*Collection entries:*
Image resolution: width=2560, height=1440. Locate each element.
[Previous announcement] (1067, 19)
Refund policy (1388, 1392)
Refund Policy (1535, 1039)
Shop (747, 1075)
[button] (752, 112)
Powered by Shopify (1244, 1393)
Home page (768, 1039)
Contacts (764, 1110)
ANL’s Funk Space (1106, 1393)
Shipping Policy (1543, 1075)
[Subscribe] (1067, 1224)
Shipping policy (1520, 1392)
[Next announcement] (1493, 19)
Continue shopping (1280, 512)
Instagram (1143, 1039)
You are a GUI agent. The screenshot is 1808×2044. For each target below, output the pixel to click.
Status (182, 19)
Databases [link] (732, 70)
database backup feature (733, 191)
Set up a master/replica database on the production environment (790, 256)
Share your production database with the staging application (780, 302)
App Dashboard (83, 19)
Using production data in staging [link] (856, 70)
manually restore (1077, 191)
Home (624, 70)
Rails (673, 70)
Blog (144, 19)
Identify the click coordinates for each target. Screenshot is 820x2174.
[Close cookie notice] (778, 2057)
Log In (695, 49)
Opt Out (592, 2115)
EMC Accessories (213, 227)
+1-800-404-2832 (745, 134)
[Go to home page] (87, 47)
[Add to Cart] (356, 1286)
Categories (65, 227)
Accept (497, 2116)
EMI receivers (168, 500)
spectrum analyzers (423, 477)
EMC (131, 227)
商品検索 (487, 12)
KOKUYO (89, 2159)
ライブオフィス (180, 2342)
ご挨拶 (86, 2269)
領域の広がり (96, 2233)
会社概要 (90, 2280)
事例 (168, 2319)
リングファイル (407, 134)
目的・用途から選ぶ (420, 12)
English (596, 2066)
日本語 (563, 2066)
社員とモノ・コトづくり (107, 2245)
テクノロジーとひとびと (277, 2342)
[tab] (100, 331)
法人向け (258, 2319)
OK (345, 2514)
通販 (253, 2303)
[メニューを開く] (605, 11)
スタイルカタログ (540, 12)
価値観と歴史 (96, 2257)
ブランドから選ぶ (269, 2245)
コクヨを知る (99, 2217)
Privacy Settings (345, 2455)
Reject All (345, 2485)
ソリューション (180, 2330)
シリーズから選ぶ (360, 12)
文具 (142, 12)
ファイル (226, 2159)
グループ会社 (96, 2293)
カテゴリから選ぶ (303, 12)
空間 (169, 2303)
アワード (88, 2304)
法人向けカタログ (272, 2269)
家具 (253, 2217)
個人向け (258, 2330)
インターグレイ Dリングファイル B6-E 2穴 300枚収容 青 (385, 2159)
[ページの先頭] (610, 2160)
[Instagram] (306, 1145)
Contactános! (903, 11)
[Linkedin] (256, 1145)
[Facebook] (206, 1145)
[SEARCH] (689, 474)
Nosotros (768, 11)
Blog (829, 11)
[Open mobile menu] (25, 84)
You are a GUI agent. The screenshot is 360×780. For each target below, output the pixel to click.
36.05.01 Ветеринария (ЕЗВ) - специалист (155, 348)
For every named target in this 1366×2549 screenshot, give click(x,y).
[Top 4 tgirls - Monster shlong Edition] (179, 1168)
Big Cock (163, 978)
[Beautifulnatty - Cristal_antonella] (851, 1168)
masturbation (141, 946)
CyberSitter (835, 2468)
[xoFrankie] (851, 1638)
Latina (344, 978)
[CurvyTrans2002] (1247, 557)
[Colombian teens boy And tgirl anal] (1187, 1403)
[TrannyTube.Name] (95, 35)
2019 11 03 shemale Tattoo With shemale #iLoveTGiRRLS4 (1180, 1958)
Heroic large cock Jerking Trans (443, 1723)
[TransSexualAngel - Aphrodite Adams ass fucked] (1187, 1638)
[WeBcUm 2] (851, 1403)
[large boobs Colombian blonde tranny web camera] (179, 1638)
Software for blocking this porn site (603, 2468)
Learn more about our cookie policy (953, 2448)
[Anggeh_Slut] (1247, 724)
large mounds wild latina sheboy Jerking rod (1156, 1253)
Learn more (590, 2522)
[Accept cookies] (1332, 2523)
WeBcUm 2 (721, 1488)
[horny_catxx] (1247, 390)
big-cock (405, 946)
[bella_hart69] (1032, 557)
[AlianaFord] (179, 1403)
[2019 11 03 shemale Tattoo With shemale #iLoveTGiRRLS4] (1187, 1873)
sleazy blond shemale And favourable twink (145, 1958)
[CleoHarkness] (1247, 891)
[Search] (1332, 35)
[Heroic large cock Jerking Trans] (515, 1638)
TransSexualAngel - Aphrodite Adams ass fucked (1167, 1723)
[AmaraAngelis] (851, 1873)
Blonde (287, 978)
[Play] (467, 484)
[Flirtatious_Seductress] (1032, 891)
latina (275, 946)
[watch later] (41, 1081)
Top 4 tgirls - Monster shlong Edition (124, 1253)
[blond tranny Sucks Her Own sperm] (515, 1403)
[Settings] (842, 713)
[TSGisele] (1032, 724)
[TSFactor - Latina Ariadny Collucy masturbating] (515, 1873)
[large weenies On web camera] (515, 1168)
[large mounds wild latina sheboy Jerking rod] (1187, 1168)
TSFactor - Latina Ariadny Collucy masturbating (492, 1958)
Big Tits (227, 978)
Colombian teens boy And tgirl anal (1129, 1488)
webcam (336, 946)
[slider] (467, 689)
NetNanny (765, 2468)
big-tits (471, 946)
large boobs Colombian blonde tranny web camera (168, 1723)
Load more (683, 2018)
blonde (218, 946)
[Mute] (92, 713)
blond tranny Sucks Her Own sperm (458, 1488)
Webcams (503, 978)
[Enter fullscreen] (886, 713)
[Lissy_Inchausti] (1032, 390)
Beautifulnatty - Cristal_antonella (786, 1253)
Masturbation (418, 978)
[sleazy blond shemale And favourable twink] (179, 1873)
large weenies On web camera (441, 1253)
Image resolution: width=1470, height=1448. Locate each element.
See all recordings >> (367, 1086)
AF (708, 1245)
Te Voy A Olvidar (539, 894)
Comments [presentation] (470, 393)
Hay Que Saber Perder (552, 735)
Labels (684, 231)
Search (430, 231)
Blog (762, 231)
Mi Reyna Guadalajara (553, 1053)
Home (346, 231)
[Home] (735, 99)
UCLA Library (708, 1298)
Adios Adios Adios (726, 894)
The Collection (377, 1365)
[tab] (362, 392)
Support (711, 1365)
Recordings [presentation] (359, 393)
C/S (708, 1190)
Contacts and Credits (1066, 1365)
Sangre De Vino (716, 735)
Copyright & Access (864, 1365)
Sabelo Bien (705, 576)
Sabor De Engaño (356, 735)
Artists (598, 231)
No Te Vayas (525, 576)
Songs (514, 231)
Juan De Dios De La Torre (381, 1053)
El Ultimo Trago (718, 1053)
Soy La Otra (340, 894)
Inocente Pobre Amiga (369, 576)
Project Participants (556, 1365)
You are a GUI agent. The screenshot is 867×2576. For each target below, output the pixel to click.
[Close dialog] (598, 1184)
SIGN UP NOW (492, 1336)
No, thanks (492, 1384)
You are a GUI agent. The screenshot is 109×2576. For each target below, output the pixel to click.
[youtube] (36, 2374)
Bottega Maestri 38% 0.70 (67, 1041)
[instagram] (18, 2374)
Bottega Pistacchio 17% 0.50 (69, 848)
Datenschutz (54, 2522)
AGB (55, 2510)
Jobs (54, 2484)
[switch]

*WHAT IS NEEDED:*
Where a line in the records above includes the string "resolution", show it.

*PROBLEM SOLUTION:*
Image resolution: width=2560, height=1440. Locate each element.
Image resolution: width=1470, height=1448. Locate each element.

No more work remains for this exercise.